Kenneth Branagh dans Dunkerque/ Bernard Hill dans Titanic
Kenneth Branagh dans Dunkerque/ Bernard Hill dans Titanic

Kenneth Branagh dans Dunkerque/ Bernard Hill dans Titanic

Mais Nolan, à la différence de Cameron, ne veut pas plonger corps et âme dans la catastrophe, il raconte une opération de sauvetage qui se fait attendre. La catastrophe annoncée, il ne la contemple que pour en sortir. C'était déjà la quête de Cooper (et de sa fille) dans Interstellar, c'était aussi la mission que se donnait Batman à la fin – superbe – de The Dark Knight : devenir le bouc émissaire de Gotham pour sauver la ville de la corruption. La noirceur, chez Nolan, est une sorte d'écran qu'il faut transpercer. On pourrait résumer Dunkerque à cela : sortir du noir, crever l'horizon de grisaille et de mort de cette plage du Nord pour faire chanter la voix des patriotes. Cette scène a lieu : c'est une sorte d'acmé à la Nolan, c'est-à-dire à la fois un sommet d'emphase lyrique (Zimmer se lâche) et un moment d'héroïsme très naïf. Des dizaines de bateaux de plaisance, conduits par de braves patriotes, viennent sauver l'armée anglaise : il n'y a dernièrement que dans Hacksaw Ridge que l'on a trouvé une vision aussi enthousiaste de l'exploit humain – mais il n'y avait qu'un seul héros chez Mel Gibson, alors que c'est tout le peuple anglais qui prend son destin en main dans Dunkerque.

 

« Hope is a weapon. Survival is victory » : le film ne dit rien d'autre de l'épisode guerrier qu'il raconte, son opération consiste à retourner une débâcle en épopée patriotique, à frôler sans cesse la catastrophe pour exalter les sentiments humains les plus nobles. C'est rare, et presque unique dans le blockbuster actuel : Nolan ignore tout second degré, c'est sans doute le réalisateur le moins drôle du monde. Sa vision héroïque un peu béate se transpose totalement dans son écriture, surtout dans le dessin des personnages. Pour les vrais guerriers, il n'y a pas d'autre vie que celle qui est dédiée au sens patriotique : Tom Hardy joue ainsi le rôle d'une tête brûlée de l'aviation anglaise, il ne dit quasiment rien, passe son temps à canarder la Luftwaffe. S'il était français, ce serait un héros de Saint-Exupéry, dans Dunkerque, il apparaît plutôt comme une figure revenue anachroniquement de Mad Max, son personnage n'a pas davantage d'épaisseur que celui de Mark Rylance (aussi flegmatique que dans Le Pont des espions), autre symbole du sens patriotique, vu du côté des civils.
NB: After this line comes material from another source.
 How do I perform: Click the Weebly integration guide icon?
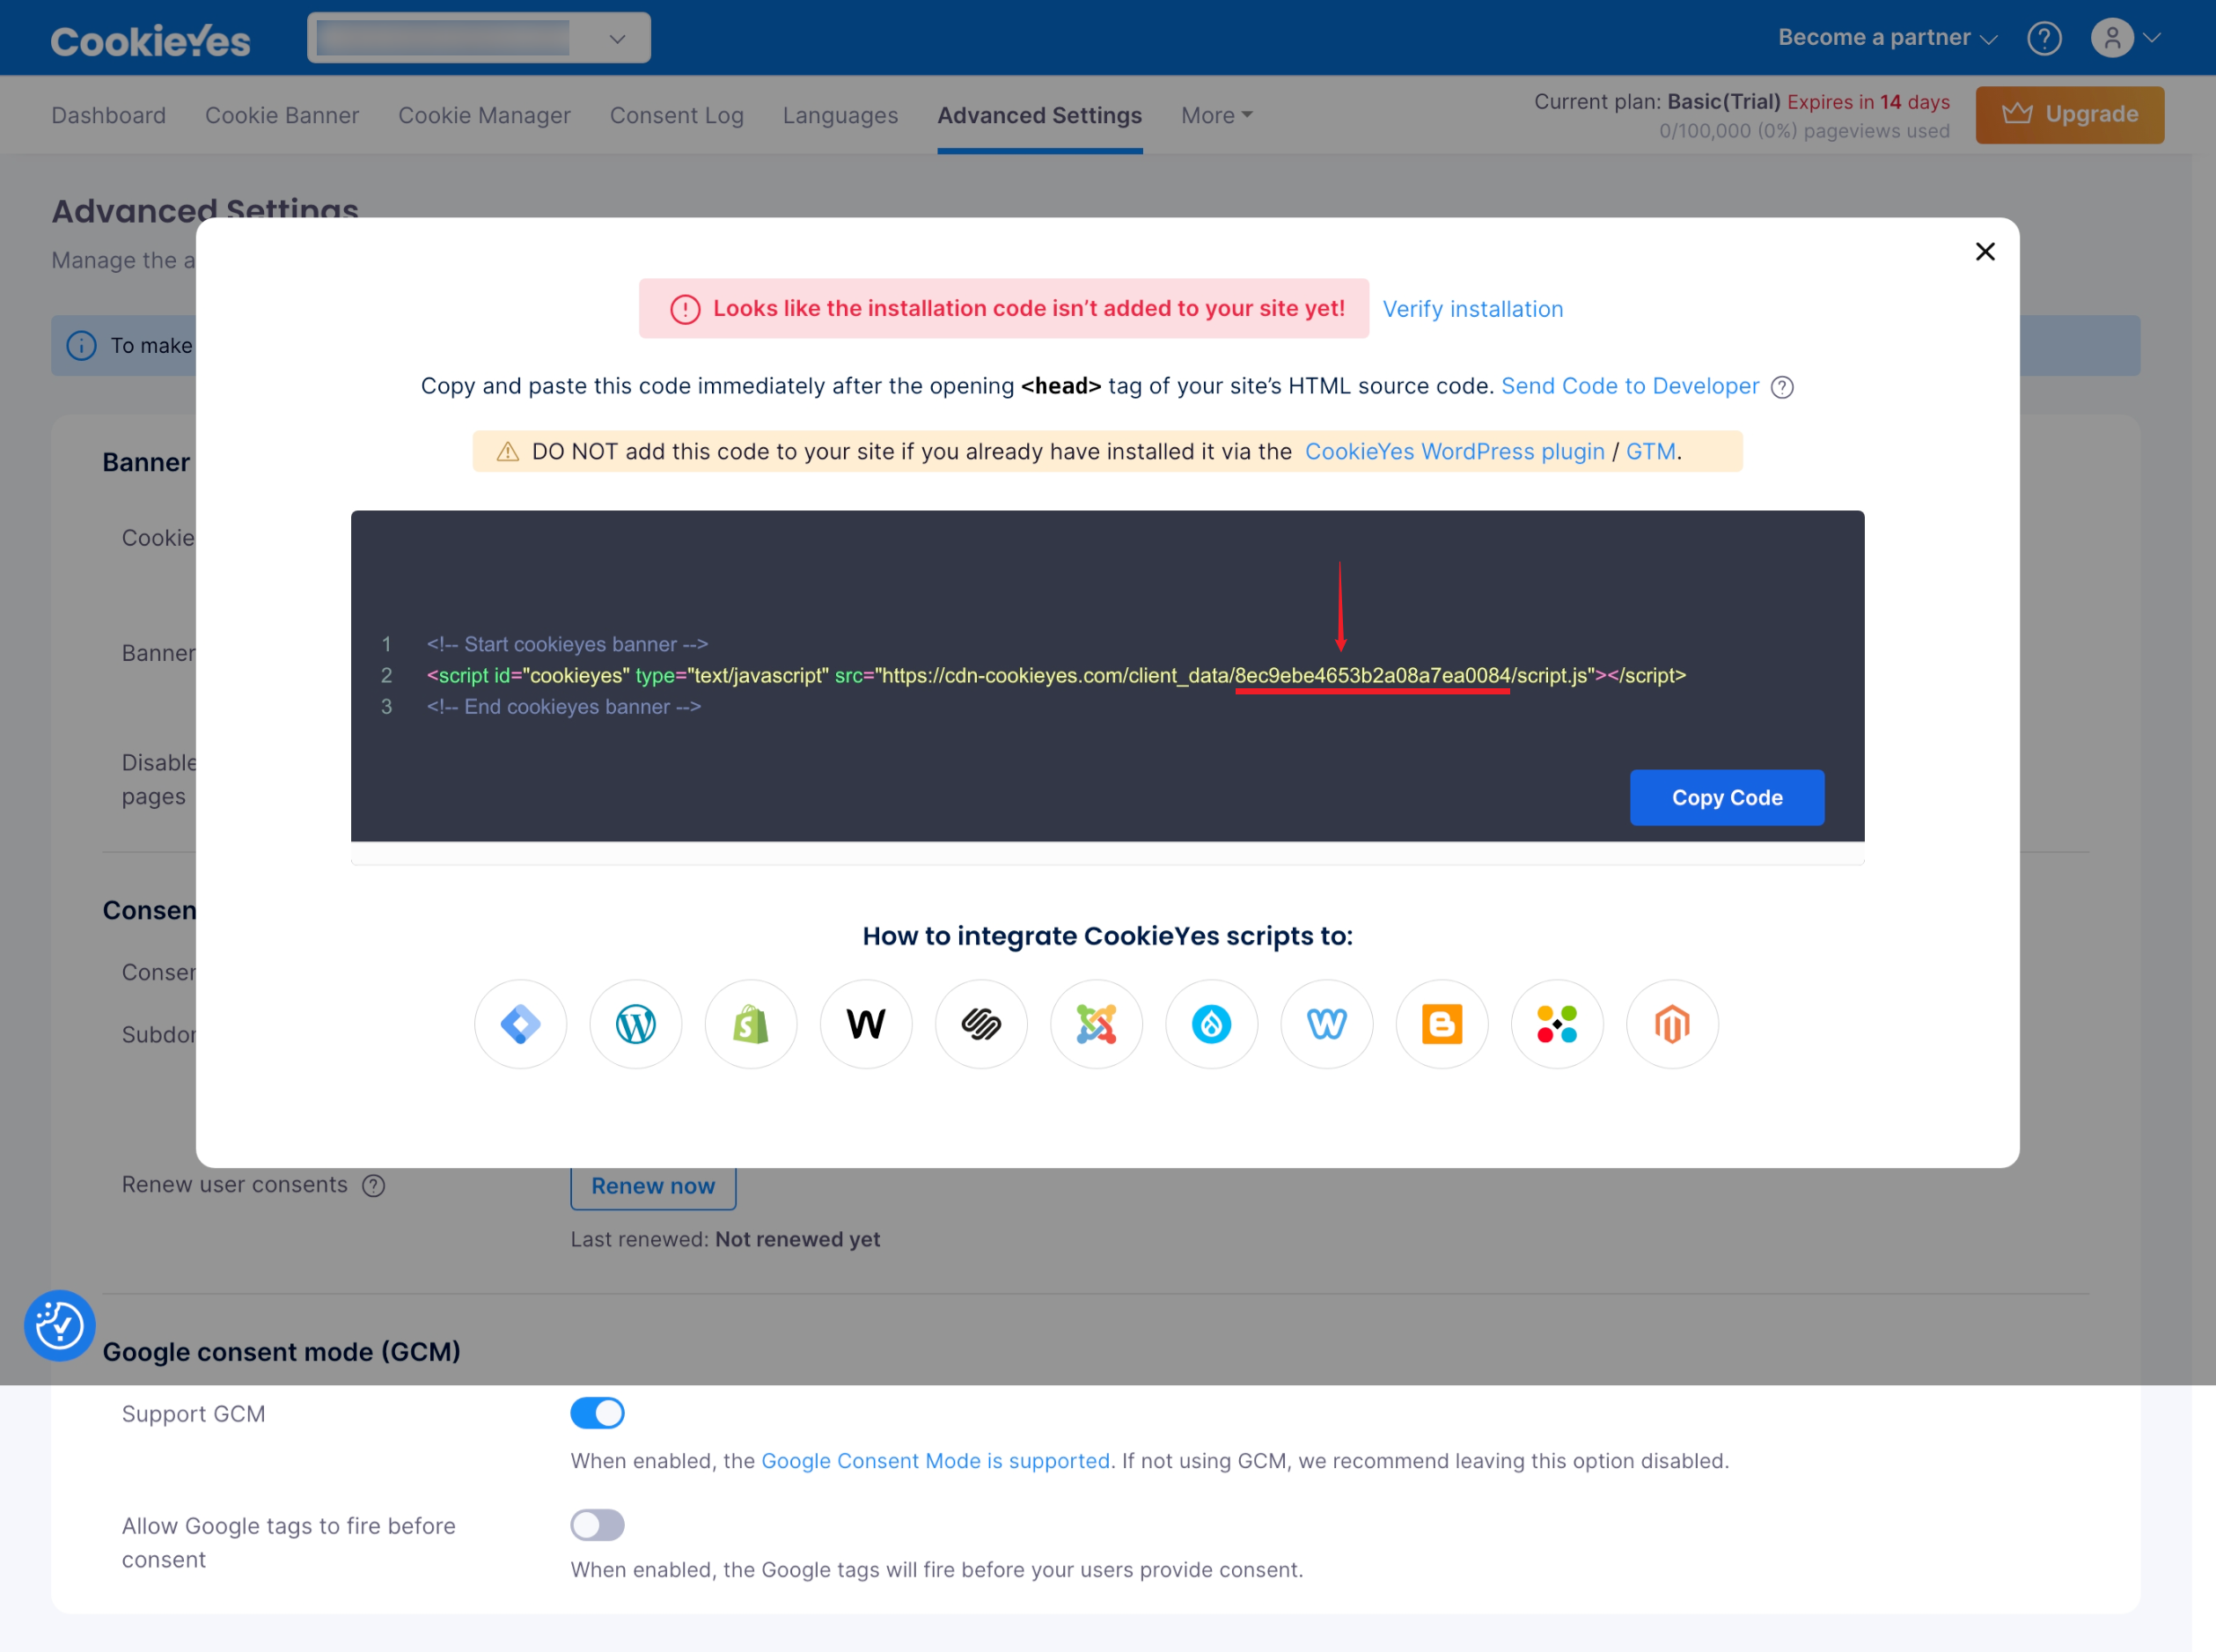(x=1326, y=1024)
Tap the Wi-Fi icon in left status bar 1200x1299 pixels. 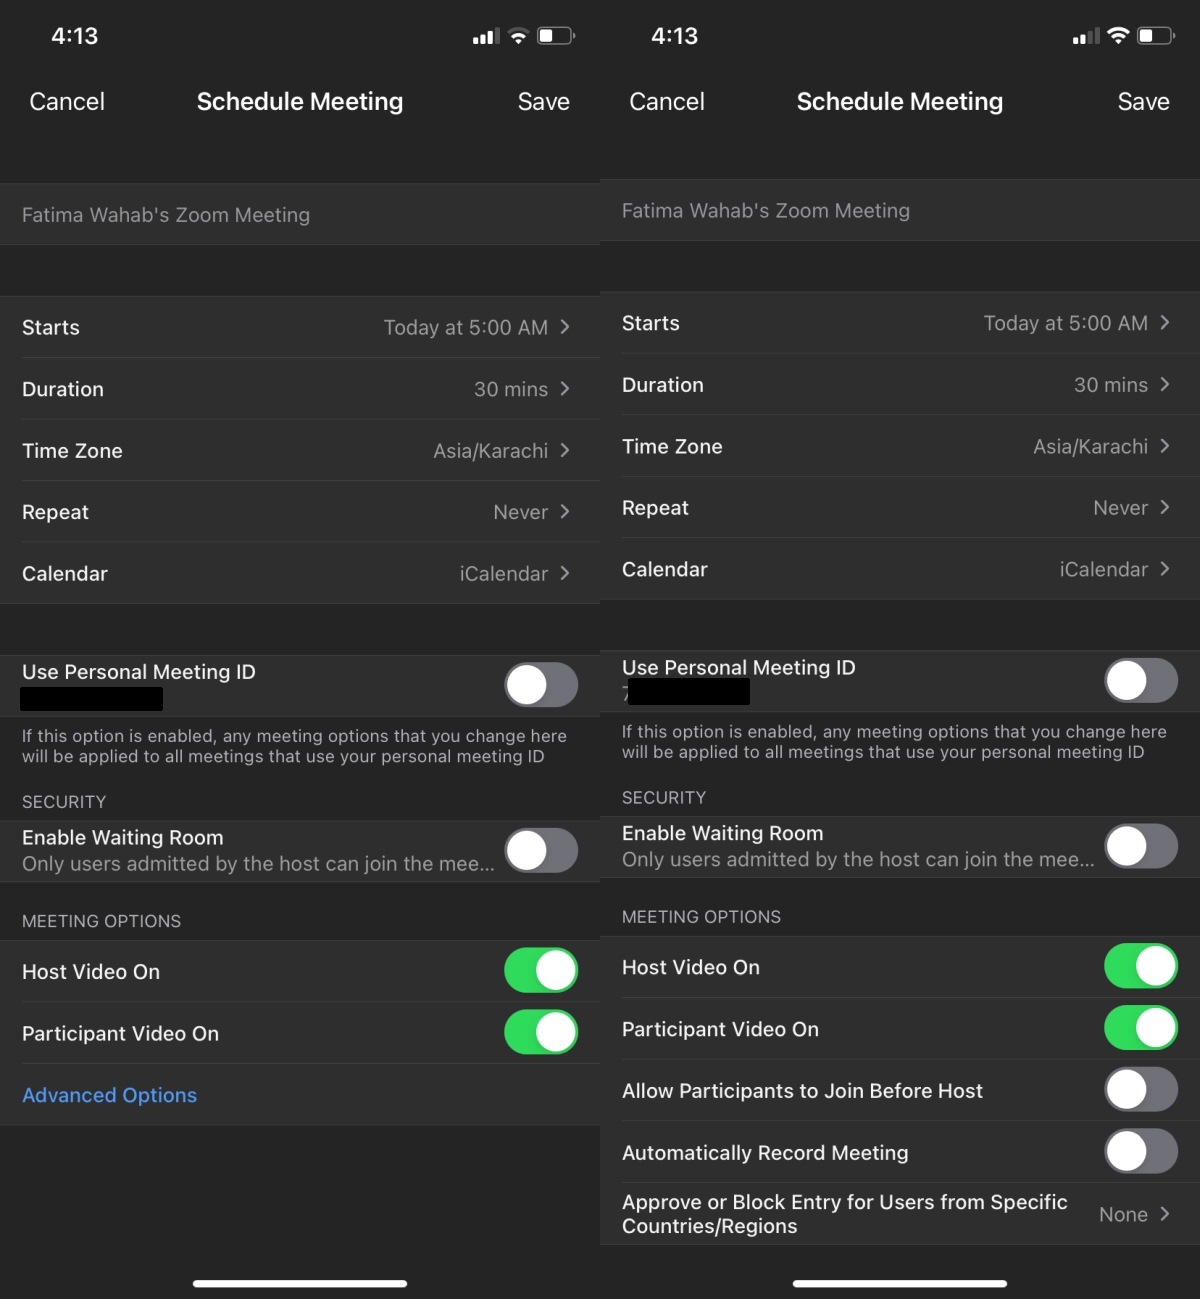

Avec Fionn Whitehead, qui incarne un jeune soldat échappant de peu aux balles allemandes au seuil du film, Nolan nous refait le coup de Fabrice à Waterloo : ce personnage représente le côté embedded de Dunkerque, c'est autour de lui que Nolan déploie ses plus beaux effets. Il faut en parler, de ces effets : dès les premières minutes, la gestion de l'espace, la précision du travail graphique, le sens du rythme font de Dunkerque une sorte de Roll's Royce du blockbuster. On a le sentiment immédiat d'être devant le top de ce que l'industrie américaine peut (encore) faire en matière de grand spectacle. Nolan fixe la barre tellement haut que son style fatigue à force de virtuosité. Mais une telle virtuosité est rare : quand bien même l'histoire de Dunkerque pourrait être racontée par des enfants jouant aux Playmobils, celle-ci est portée avec souffle et passion. Sur le terrain de l'entertainment spectaculaire, Nolan peut presque soutenir la comparaison avec James Cameron.